This article is more than 9 years old.

Mervyn King*, the former Governor of the Bank of England, has added his take to the ever growing pile of reviews of Thomas Piketty's Capital in the 21 st Century. And I think it's fair to summarise the review as being that the book contains a great deal of excellent research but the conclusions drawn from it could do with a little more work.

The historical story is fascinating and well told, with particular reference to the share of the top incomes. The picture is familiar – a widening gap between high and low earners over the past quarter of a century. Technological change and global competition have raised the demand for special talent and lowered it for unskilled labour. The rewards for success have risen and wages towards the bottom of the income distribution have been squeezed.
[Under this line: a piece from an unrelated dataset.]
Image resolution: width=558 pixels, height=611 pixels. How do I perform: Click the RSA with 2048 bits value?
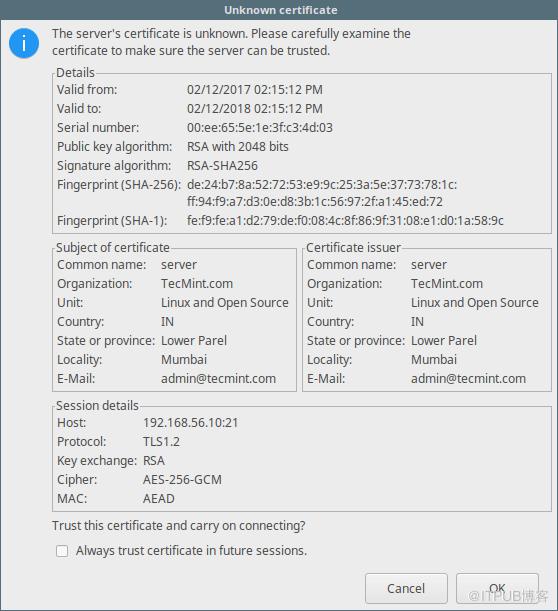point(238,147)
In a few weeks, Wimbledon will return to our television screens. The top tennis players in the world will compete for prize money that, boosted by broadcast income from more than 200 countries, will this year total £25  million.

Forty years ago, the total prize money was £91,000. Taking into account the rise in the cost of living, the players will receive 33 times as much this year compared with in 1974. Over the same period, average real hourly earnings in manufacturing have merely doubled.
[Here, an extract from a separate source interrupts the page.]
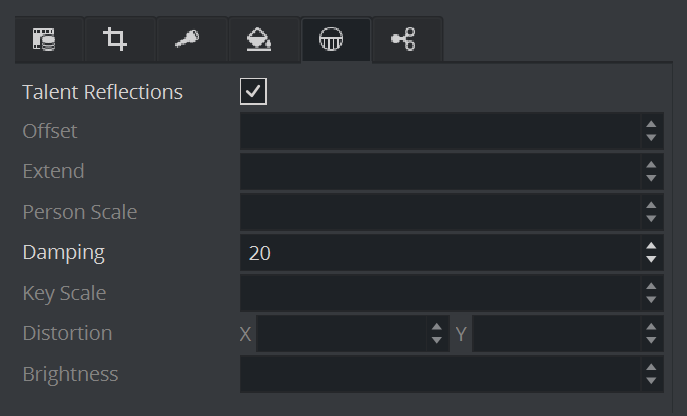Open the share nodes tab icon
687x416 pixels.
coord(404,40)
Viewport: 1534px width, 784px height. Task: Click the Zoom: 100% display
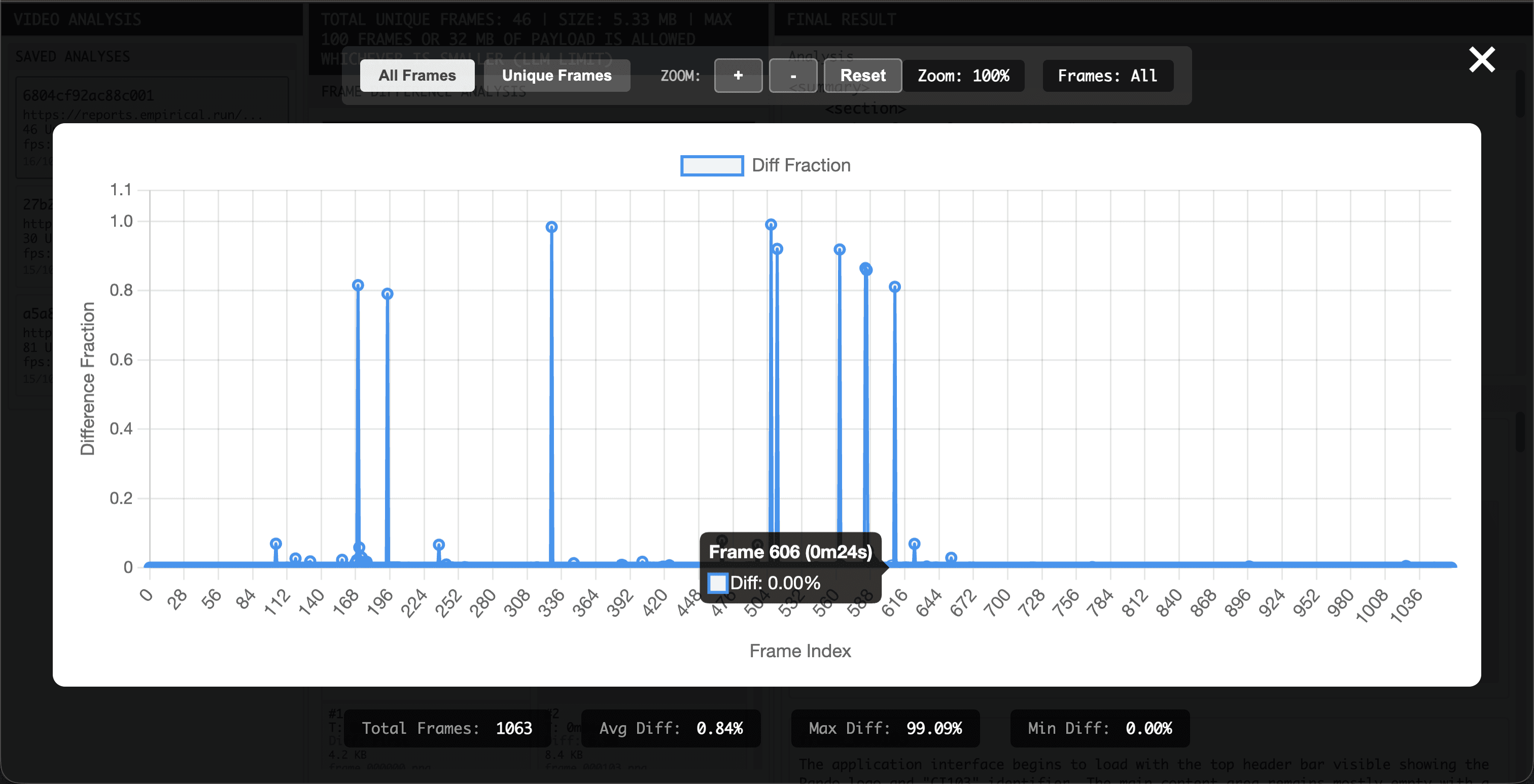coord(963,76)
This is akin to my own reading of the inequality story. We have greater within country inequality as an almost inevitable consequence of globalisation. That same globalisation leading to ever reducing global inequality. So to call increased incountry inequality some inevitable part of capitalism as Piketty does seems a little strange. For it might well be an inevitable property of globalisation but not of capitalism. And, as ever, if we blame something on the wrong cause then we'll take action to solve the wrong thing. For example, whether we used capitalism or socialism to extend globalisation we might still see that rise in inequality. So blaming capitalism, trying to fix capitalism so the inequality doesn't occur, would be useless if our still increasing globalisation kept increasing that inequality.
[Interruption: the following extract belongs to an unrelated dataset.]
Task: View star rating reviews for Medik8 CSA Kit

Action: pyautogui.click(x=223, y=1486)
The other point about it possibly being globalisation causing the rising inequality is that it's a self-limiting process. Once those billions of global poor are the global middle class (as, for example, the IPCC models predict happening sometime later this century) then the driver of that increased inequality will have gone away.

King also makes one other very good point:

Also absent from the heart of the analysis is any recognition that the main reason for the average rate of return exceeding the growth rate by a good margin is that savers require a risk premium to compensate for the uncertain nature of the returns on investment. Adjusting for risk, average rates of return have historically been much closer to growth rates.

And the present concern in capital markets is not that the rate of return is above the growth rate, but that the (risk-adjusted) rate of interest is below the growth rate.

Five-year real interest rates in the US and UK, adjusted for risk, are at present slightly negative whereas current growth rates of the economy, and even more so expected rates over the next five years, are significantly positive.

Meaning that even if we accept Piketty's theoretical construct we have the empirical evidence that this model doesn't actually apply to us at this time.

A reasonable final summation of King's views on Piketty would be "interesting but flawed".

*One of the little oddities of the British system of titles is that while he used to be Sir Mervyn King, now that he's actually Lord King, we don't call him Sir Mervyn even though he's still a Knight.